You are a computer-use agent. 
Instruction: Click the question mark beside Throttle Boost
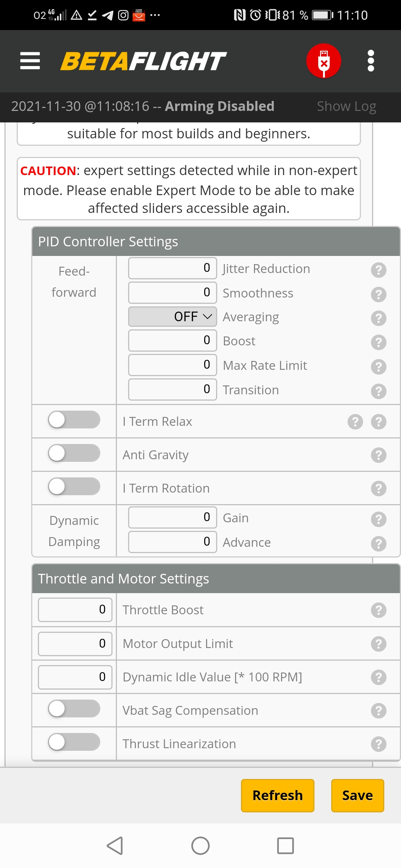[378, 609]
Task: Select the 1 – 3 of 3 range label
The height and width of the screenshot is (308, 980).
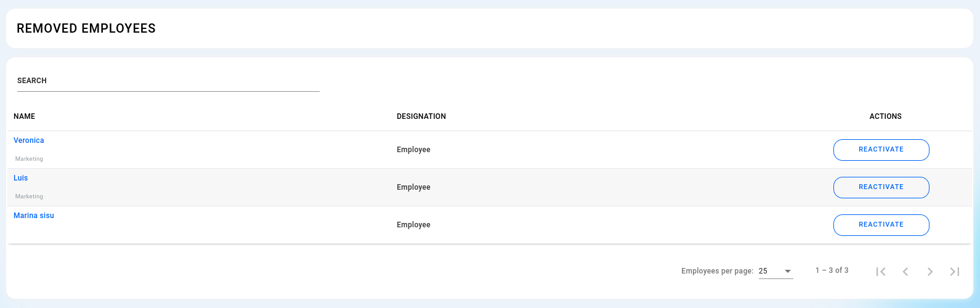Action: [x=832, y=270]
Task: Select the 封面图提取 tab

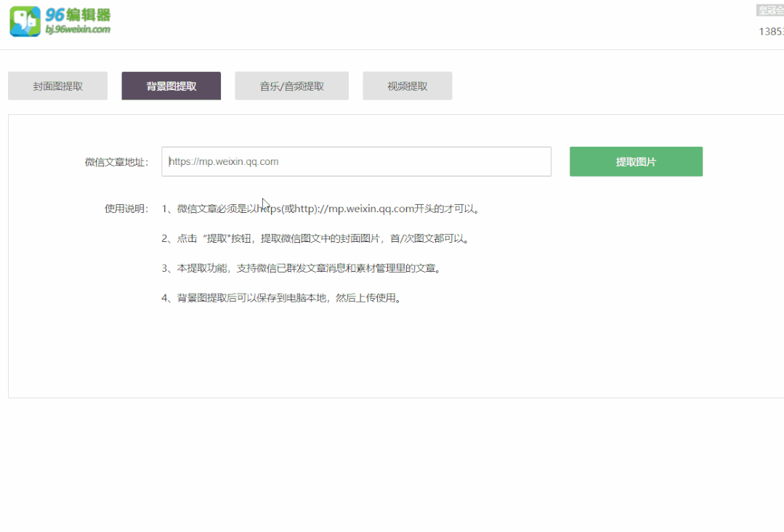Action: click(57, 85)
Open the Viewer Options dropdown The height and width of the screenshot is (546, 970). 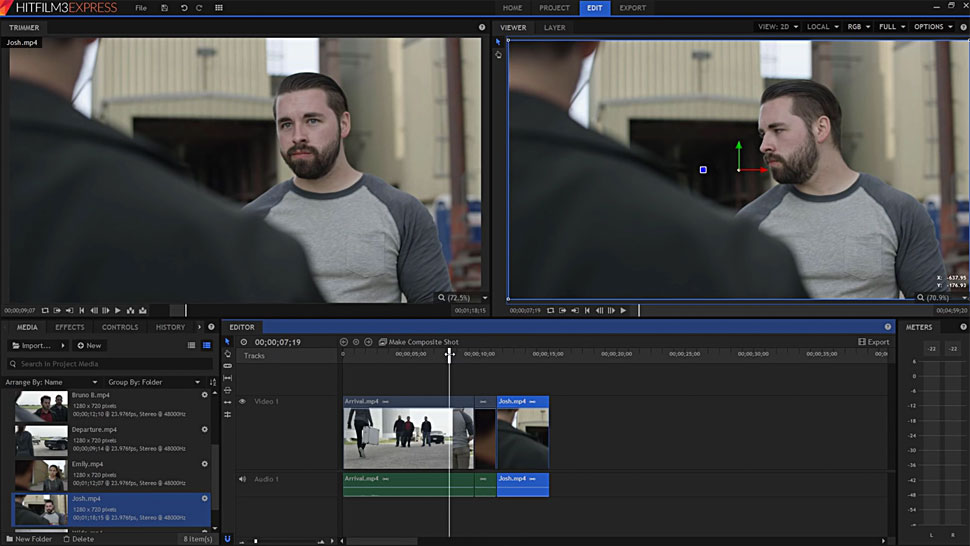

■ ■ ■ ■ ■

> **EXERCISE DIRECTIONS**
Each entry above should be written out verbatim, minus its pictures.

> **TASK RESPONSE**
You are a computer-use agent. 
Instruction: Click the question mark beside Throttle Boost
[378, 609]
Task: Select the 1 – 3 of 3 range label
The height and width of the screenshot is (308, 980).
Action: [x=832, y=270]
Task: Select the 封面图提取 tab

Action: click(57, 85)
Open the Viewer Options dropdown The height and width of the screenshot is (546, 970). 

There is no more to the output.